## Objective
Please reproduce the stretch from the start of the data through the line containing "click(x=444, y=13)", requests included, scaling every coordinate in the answers by 2.3 and rounding to whole numbers, with halves going up. Omit the pictures and leave everything else unchanged.

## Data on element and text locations
*****
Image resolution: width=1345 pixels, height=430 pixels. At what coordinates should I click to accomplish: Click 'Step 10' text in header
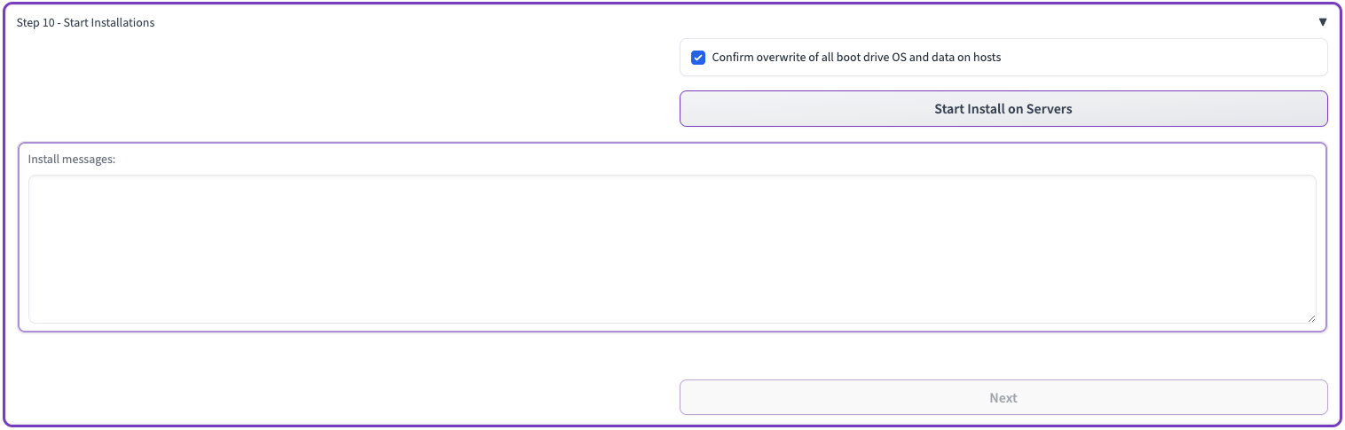(35, 23)
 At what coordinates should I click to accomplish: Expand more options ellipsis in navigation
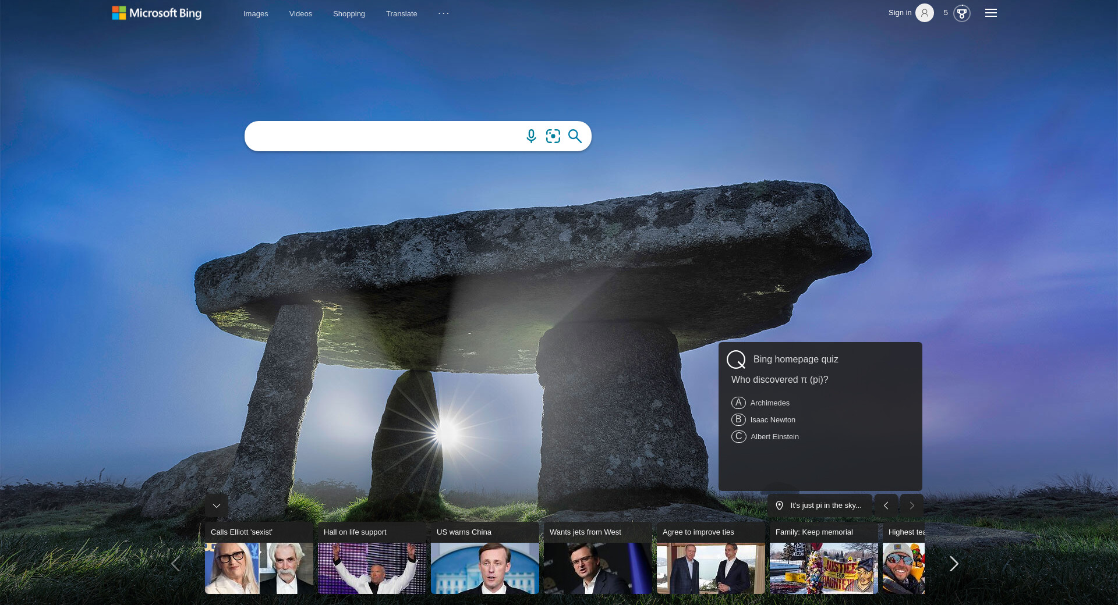click(x=444, y=13)
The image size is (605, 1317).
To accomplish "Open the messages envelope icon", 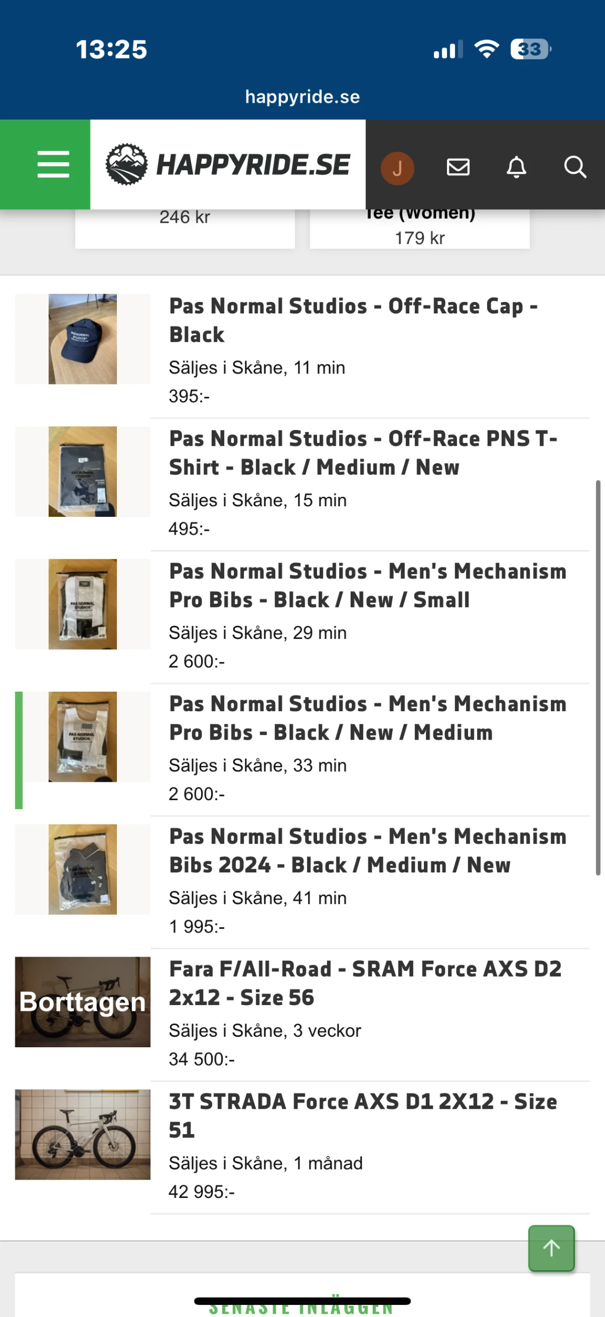I will [458, 167].
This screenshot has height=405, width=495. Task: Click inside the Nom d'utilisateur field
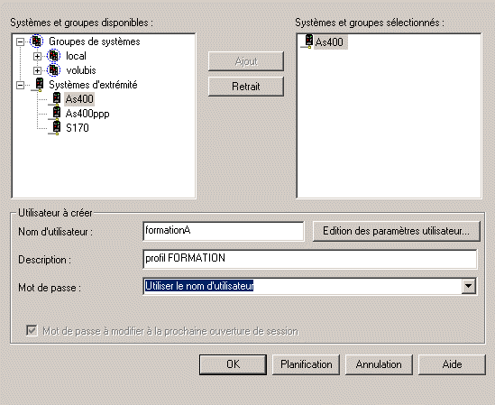[x=224, y=231]
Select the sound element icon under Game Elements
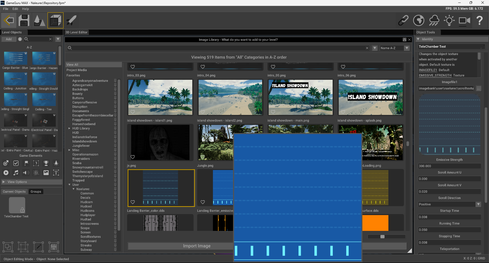The width and height of the screenshot is (489, 263). click(x=26, y=173)
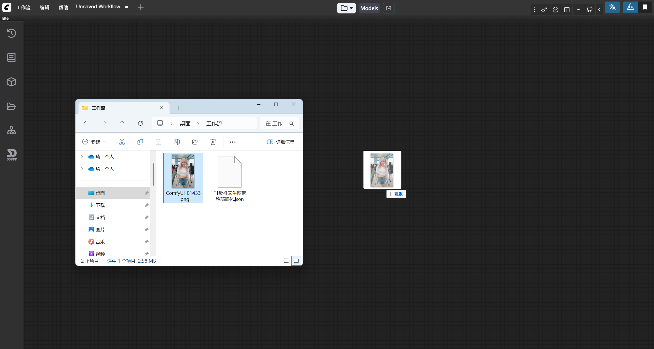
*****
## Response
Image resolution: width=1345 pixels, height=430 pixels. At what coordinates should I click to accomplish: Click 'Step 10' text in header
(81, 53)
 At what coordinates should I click to accomplish: Expand more options ellipsis in navigation
click(x=1021, y=30)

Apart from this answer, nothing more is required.